McElhaney v. Williams, U.S. District Court for the Middle District of Tennessee (Sept. 8, 2022)
A parent who was barred from attending girls’ softball games sued the district on allegations that the ban constituted First Amendment retaliation. The district banned the parent based on his violation of a participation policy which restricted the manner and tone of speech used toward coaches and players and prohibited parent coaching and questioning of athlete playing time and coaching decisions. The parent had sent text messages to the coach of the team his daughter played on which violated the policy and was suspended from attending games for one week.
The court dismissed the claim, reasoning that the parent’s speech was not protected because it undermined the authority of the coach and his ability to lead the team and his affirmative duty to prevent the harmful effects of disruptions. The court also noted that the parent failed to show any established right to attend games or that any clearly established constitutional right was violated.
Bartnicki v. Scranton Sch. Dist., U.S. Court of Appeals for the Third Circuit (Sept. 15, 2022)
A teacher claimed First Amendment retaliation when he was not assigned to honors classes or hired as the soccer coach. The teacher claimed that the district’s superintendent prevented the assignment and hiring because the teacher had previously publicly criticized the superintendent. The district moved to dismiss the case by arguing that the superintendent had no direct involvement in the adverse decisions, which were made solely by the school principal.

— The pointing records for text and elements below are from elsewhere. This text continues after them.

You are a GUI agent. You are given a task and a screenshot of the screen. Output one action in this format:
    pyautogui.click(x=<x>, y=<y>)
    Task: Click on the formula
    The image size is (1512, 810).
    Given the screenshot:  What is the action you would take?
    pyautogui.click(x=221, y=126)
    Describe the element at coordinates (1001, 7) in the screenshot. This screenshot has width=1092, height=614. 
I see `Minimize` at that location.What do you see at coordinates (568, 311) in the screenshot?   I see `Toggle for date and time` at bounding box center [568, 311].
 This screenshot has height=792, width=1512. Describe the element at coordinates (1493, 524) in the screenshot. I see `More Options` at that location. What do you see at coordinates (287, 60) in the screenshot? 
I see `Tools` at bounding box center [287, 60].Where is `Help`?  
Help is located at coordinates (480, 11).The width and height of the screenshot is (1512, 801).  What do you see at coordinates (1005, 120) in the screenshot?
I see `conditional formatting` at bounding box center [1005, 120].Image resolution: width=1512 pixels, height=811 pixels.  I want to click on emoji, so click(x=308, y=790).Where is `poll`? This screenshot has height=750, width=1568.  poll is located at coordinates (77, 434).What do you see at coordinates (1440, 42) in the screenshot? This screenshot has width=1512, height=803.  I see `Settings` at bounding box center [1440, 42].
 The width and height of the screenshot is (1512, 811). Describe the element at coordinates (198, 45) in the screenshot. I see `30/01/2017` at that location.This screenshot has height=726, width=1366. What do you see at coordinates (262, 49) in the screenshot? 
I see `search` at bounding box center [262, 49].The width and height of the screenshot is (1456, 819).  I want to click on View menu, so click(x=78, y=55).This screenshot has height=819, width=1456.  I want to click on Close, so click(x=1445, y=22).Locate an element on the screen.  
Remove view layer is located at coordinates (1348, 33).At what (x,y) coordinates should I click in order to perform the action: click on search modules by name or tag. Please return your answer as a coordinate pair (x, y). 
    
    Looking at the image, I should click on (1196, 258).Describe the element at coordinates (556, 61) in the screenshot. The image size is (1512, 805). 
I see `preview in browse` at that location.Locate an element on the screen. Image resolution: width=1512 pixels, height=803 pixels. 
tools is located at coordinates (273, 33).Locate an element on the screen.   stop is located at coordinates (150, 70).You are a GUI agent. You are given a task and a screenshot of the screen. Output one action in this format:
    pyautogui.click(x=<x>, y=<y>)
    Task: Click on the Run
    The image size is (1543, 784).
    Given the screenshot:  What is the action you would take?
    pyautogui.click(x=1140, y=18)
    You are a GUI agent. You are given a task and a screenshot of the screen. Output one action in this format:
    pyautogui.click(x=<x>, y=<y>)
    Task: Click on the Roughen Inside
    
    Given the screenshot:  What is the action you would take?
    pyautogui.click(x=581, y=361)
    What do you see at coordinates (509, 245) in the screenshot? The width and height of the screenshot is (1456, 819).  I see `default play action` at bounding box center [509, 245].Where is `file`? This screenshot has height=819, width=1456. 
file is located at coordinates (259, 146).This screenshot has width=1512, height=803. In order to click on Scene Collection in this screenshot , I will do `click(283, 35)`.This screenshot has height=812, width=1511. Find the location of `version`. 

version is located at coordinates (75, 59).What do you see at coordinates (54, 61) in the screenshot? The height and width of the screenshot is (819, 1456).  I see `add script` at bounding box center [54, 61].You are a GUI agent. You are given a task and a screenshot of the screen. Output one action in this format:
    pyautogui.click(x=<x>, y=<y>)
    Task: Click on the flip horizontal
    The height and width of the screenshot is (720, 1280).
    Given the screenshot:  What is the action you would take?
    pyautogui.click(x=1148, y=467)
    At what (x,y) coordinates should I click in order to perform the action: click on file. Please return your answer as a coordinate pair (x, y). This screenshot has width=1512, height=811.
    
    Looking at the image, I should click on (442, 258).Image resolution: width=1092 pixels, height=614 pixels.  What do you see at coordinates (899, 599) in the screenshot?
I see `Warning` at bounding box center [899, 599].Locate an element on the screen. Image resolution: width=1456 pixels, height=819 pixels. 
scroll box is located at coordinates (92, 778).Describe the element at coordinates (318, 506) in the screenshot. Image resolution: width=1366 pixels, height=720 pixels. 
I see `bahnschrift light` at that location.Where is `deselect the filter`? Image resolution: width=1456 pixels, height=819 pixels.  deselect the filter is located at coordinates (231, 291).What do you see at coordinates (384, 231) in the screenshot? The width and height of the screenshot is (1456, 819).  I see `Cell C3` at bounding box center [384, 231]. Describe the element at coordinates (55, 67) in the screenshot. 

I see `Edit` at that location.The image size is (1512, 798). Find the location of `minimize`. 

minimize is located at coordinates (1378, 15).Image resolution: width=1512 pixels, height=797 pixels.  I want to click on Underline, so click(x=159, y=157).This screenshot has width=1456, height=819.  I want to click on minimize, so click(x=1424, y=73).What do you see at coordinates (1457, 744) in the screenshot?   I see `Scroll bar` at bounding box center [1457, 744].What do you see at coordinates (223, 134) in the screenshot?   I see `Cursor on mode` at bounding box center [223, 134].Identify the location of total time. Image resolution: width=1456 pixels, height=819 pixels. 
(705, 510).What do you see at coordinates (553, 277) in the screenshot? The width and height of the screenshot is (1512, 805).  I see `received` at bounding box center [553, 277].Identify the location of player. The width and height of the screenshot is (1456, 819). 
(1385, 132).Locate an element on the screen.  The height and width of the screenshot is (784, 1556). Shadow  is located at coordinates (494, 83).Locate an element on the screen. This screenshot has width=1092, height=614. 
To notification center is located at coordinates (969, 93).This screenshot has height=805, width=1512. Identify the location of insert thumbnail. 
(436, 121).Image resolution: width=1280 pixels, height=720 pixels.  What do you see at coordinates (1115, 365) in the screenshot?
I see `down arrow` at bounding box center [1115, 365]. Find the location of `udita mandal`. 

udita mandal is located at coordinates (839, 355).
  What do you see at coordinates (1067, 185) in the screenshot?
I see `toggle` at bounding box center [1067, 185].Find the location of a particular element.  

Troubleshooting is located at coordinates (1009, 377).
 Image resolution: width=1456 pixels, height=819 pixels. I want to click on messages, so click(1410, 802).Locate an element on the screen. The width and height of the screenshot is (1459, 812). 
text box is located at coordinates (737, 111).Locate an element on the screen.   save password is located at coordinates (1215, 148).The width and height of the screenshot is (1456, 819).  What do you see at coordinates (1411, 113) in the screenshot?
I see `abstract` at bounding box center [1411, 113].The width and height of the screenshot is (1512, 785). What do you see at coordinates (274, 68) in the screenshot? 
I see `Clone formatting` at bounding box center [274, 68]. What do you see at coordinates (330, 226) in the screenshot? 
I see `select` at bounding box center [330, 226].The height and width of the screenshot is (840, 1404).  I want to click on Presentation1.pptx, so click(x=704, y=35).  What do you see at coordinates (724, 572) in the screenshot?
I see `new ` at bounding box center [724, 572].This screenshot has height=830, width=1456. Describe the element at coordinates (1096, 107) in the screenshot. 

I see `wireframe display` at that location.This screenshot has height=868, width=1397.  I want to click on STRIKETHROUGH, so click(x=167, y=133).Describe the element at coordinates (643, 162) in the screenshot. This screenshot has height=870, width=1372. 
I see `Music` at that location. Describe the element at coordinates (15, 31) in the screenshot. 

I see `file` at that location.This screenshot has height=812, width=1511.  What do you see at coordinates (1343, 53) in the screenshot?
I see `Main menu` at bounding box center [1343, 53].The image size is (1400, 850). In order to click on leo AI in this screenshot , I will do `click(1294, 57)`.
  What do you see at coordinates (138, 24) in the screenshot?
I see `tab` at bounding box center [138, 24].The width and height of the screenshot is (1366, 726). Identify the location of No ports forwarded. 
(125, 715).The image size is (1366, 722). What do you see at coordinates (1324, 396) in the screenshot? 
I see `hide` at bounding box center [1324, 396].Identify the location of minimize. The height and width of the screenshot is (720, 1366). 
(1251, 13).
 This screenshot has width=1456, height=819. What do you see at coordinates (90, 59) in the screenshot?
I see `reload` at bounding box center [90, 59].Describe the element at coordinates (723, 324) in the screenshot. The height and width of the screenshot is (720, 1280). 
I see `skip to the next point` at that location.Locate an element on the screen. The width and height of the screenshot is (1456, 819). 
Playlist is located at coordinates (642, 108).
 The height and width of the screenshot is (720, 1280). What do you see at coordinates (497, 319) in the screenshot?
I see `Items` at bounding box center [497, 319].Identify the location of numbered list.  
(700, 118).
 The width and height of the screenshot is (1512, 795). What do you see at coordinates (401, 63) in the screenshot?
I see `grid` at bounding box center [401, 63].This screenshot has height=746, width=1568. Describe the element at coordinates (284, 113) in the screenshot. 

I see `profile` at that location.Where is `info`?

The lower court dismissed the claim and the circuit court affirmed, stating that the only proof the teacher had of the superintendent’s involvement in the decisions – that when asked by the teacher why he was not assigned to the honors class the principal did not say anything but merely put his hands up and shrugged, implying the teacher was passed over for the position – was not enough to establish the superintendent's involvement.